Because this USB event is making my flow tricky, I stumbled upon the QWaitCondition Class. I was going to start a process waiting for the USB event. I would wait until the process releases the wait condition for my routine to continue.
But if anyone thinks this is a bad idea, please, speak out. I really do appreciate your feedback PiedPiper and Hostile Fork.
Thank you.
I noticed sometimes when you have multiple layered widgets, or widgets inside of widgets it helps to call their repaint() events.
For example
this->repaint();
this->parentWidget()->repaint();
this->parentWidget()->parentWidget()->repaint();
This is far easier then pushing out any processing to another Thread, or creating additional event handlers.

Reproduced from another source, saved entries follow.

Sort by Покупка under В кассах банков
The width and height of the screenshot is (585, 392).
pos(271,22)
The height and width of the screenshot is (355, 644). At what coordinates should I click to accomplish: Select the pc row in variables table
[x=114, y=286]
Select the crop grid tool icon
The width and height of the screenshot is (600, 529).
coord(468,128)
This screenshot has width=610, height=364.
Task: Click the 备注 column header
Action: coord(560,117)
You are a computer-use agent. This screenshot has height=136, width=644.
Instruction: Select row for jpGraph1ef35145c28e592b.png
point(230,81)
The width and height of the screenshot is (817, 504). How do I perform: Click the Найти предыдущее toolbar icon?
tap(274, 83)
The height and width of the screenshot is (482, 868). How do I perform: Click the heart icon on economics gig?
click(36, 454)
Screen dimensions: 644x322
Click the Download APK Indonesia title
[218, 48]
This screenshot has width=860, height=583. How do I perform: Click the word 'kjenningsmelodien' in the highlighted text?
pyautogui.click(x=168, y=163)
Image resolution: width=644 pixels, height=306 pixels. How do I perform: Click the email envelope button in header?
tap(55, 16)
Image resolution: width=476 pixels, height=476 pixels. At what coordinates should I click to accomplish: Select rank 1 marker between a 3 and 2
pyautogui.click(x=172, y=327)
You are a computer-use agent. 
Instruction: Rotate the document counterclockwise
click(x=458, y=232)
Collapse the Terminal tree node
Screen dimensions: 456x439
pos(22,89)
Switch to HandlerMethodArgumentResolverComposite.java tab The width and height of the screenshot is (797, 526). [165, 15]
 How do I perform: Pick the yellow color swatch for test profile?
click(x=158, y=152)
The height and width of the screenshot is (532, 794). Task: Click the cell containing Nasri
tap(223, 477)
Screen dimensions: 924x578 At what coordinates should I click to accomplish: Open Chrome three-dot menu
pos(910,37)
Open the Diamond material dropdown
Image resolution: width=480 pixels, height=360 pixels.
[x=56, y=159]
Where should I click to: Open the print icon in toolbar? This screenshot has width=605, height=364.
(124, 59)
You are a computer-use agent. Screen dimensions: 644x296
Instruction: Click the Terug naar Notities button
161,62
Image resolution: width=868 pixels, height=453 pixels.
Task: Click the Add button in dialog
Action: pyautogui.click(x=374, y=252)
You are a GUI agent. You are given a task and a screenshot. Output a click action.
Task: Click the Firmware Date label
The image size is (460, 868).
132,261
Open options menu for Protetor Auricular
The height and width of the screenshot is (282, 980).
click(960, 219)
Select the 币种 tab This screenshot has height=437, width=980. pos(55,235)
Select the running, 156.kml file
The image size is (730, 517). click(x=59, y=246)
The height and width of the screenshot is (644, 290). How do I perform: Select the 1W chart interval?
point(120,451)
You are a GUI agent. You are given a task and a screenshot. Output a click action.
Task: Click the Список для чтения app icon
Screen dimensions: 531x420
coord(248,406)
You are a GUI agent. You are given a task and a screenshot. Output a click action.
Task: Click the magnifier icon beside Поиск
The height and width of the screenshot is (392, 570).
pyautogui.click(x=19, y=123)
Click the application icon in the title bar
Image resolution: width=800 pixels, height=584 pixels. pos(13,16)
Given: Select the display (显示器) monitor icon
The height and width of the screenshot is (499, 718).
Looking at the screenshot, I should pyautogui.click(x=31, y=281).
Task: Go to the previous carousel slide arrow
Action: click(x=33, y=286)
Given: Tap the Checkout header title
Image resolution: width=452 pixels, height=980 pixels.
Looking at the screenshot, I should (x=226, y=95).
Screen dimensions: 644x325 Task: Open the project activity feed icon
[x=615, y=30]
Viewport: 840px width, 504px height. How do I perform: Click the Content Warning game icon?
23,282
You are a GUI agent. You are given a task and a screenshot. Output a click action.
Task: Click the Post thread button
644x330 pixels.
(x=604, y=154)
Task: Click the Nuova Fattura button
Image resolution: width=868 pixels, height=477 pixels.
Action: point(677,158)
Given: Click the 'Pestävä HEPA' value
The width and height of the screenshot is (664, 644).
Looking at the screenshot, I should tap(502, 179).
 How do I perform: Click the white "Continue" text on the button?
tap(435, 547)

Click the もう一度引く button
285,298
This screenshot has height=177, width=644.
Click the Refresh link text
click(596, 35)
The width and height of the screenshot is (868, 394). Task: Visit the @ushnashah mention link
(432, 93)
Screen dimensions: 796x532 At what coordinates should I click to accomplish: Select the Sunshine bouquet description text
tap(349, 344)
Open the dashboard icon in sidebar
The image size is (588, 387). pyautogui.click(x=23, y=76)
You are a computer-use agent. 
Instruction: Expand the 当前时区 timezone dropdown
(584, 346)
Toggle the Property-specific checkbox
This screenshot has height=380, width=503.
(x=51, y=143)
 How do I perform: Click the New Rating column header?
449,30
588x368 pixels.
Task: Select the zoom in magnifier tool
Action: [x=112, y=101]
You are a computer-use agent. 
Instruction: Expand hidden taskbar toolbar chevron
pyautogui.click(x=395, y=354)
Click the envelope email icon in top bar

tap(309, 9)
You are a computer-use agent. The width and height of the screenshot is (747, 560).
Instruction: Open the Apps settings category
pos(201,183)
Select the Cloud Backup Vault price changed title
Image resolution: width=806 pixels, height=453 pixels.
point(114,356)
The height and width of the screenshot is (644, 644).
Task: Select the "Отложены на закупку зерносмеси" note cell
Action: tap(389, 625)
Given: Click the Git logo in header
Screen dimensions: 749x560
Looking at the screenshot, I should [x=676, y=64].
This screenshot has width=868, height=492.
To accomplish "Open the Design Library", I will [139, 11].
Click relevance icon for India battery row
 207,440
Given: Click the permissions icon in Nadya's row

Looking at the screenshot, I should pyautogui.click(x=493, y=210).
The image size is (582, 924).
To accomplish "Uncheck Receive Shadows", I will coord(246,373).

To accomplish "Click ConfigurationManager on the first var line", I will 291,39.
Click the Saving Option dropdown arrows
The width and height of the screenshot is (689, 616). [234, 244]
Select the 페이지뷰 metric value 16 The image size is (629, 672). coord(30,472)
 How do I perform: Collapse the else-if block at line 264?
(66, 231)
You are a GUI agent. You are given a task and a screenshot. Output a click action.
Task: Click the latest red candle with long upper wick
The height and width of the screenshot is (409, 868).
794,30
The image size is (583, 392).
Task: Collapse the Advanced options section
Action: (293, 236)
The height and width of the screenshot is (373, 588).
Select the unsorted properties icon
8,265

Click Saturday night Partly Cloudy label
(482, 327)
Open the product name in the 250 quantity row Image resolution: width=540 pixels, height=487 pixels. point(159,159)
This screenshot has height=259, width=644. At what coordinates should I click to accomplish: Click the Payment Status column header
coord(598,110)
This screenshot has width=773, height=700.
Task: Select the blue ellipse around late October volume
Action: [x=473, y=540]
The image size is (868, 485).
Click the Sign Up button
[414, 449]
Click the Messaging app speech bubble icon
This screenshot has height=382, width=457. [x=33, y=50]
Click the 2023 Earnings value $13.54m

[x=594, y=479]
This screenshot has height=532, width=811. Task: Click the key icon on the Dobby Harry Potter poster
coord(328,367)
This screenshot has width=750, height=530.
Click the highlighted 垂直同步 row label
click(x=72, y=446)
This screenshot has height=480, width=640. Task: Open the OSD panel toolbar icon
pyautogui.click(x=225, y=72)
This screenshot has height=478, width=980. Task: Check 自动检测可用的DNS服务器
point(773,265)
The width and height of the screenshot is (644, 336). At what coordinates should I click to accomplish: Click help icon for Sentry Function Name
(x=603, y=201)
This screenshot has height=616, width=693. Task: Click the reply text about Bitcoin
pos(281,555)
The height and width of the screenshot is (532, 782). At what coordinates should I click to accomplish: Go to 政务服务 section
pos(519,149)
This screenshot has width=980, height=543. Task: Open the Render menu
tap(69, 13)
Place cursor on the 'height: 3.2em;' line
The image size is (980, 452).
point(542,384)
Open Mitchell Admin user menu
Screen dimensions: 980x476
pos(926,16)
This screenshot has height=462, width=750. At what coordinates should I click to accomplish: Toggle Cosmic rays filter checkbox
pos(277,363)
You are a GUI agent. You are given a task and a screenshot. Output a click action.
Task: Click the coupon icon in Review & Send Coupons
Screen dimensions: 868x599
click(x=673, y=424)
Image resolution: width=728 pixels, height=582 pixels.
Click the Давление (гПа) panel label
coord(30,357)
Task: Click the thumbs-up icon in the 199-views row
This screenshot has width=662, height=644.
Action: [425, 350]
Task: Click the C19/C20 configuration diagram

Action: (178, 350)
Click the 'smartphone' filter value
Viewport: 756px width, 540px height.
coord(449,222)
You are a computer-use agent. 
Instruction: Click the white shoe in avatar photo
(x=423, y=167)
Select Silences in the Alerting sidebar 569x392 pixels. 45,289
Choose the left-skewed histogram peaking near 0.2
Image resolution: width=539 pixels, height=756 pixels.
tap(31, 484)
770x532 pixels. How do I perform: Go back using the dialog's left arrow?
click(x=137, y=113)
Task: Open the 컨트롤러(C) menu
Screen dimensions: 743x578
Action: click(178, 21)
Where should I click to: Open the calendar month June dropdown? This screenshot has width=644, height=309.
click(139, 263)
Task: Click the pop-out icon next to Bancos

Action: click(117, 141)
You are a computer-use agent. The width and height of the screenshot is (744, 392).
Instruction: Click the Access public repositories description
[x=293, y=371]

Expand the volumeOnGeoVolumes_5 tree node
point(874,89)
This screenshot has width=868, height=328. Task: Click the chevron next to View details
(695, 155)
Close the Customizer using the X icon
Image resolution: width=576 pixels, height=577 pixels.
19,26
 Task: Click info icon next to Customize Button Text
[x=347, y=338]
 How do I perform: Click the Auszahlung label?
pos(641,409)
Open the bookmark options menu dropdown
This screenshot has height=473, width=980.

You shouldn't be waiting for input in your event handler. You need to rethink the logic of your program to use events the way they were intended. All the update() and repaint() calls in your code are unnecessary if you return to the event loop.
If i understood correctly, you have a slot and in this slot, you update the image shown in a QLabel. But you want this change to be displayed before the slot finishes.
If that is the case, issue an update() event, and call qApp->processEvents(). This method processes events that are waiting in the event queue and then returns, therefore this may be what you are after.
PS: an update() may not be necessary at all, i am not sure.